WHAT TO PRODUCE :: Your task is to print all of the entries exactly, though the pictures should not be included.

EXTRACTED DATA ::

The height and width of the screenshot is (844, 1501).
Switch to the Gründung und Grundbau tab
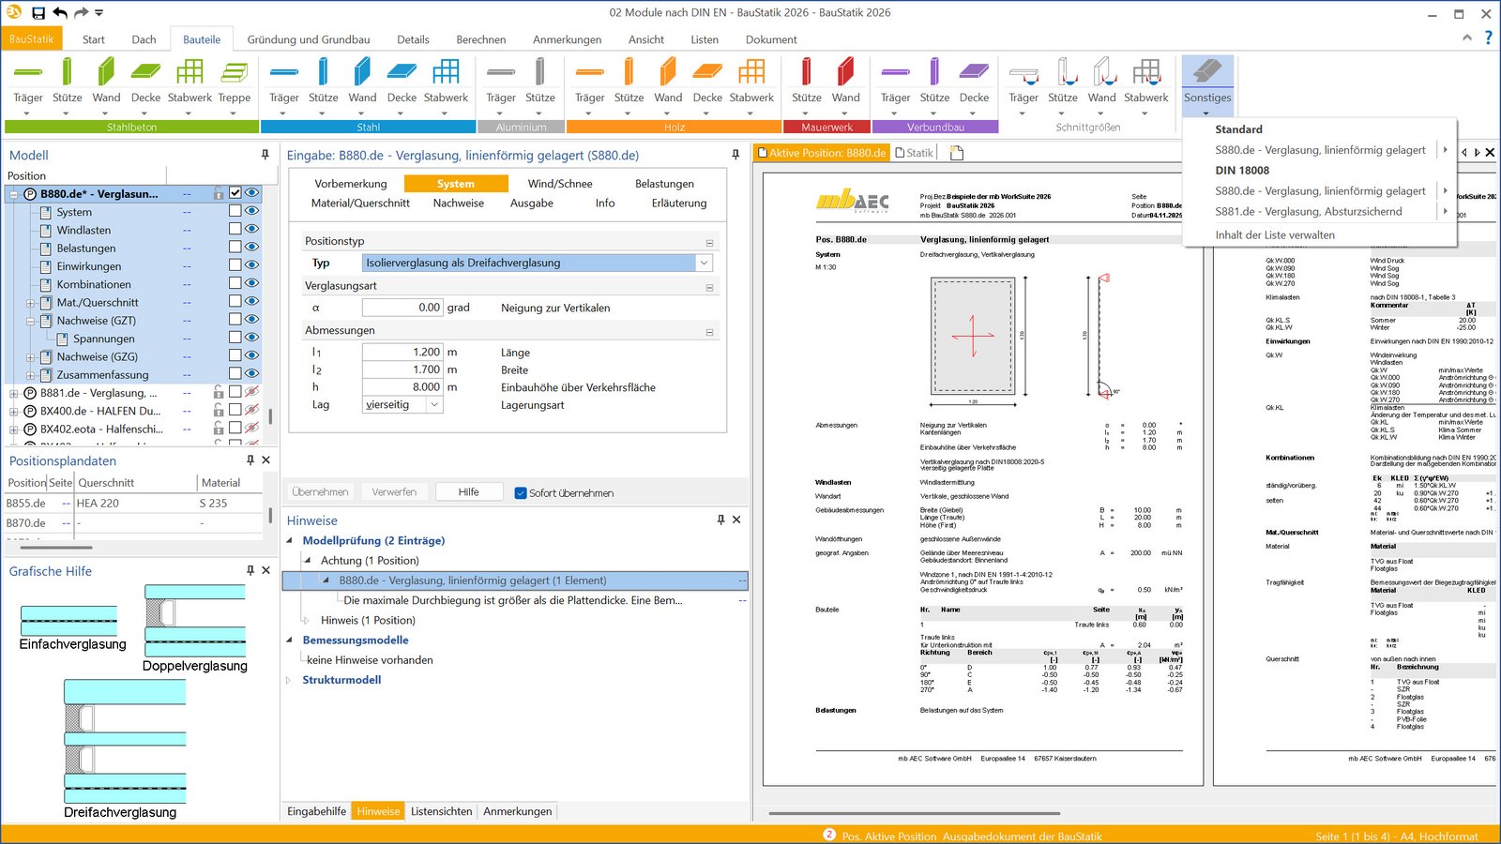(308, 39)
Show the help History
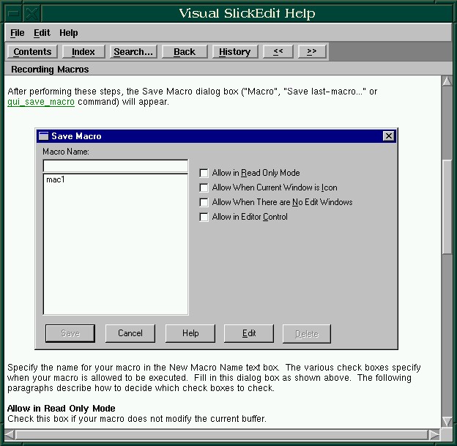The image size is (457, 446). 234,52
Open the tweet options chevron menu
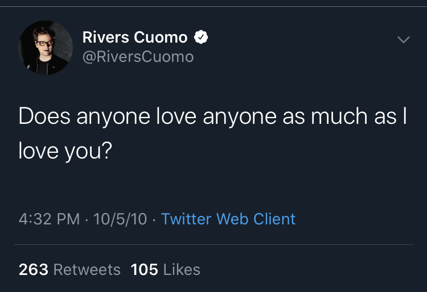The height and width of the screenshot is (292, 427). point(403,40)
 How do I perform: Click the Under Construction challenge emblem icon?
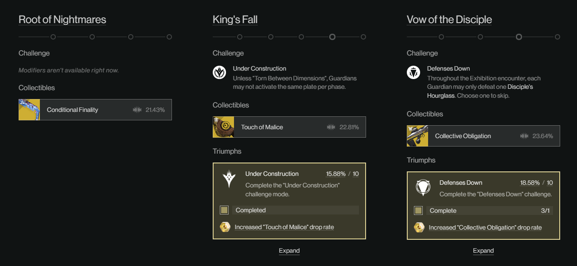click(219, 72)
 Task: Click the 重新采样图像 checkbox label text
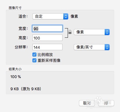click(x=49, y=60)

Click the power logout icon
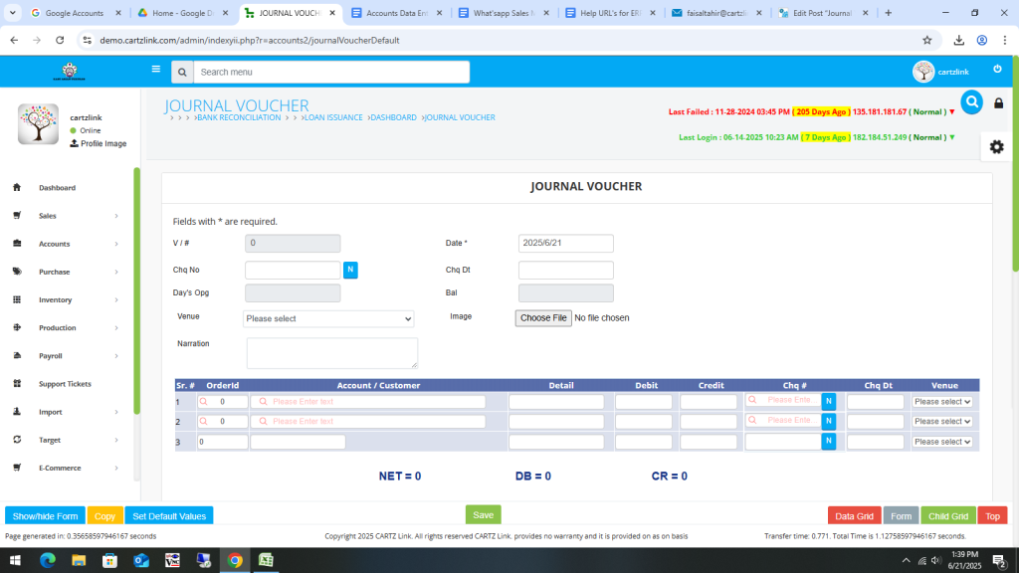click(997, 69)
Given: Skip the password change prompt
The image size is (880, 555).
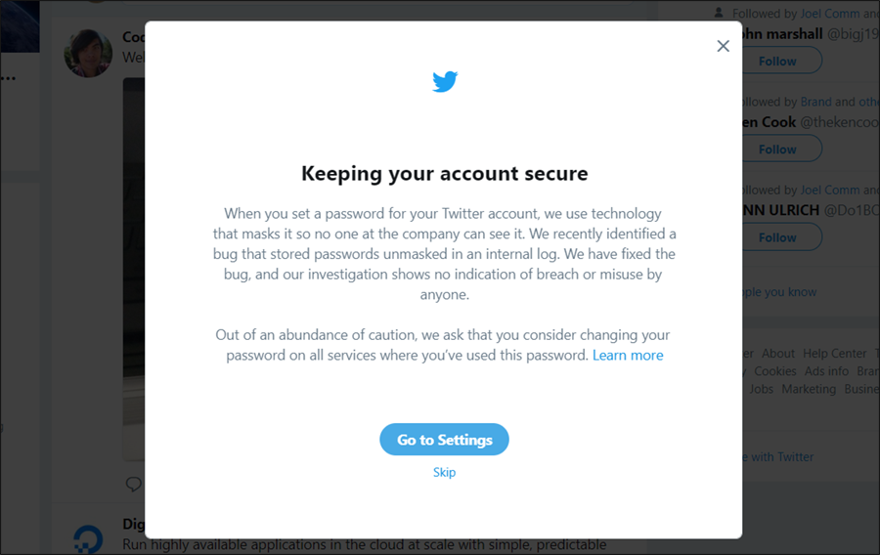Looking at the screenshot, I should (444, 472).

SOLUTION TO THIS PROBLEM ::
The height and width of the screenshot is (844, 1501).
Switch to the Gründung und Grundbau tab
(308, 39)
Show the help History
The image size is (457, 446). 234,52
Open the tweet options chevron menu
The height and width of the screenshot is (292, 427). point(403,40)
 How do I perform: Click the Under Construction challenge emblem icon?
click(219, 72)
 Task: Click the 重新采样图像 checkbox label text
click(x=49, y=60)

Click the power logout icon
click(997, 69)
Given: Skip the password change prompt
The image size is (880, 555).
Looking at the screenshot, I should (444, 472).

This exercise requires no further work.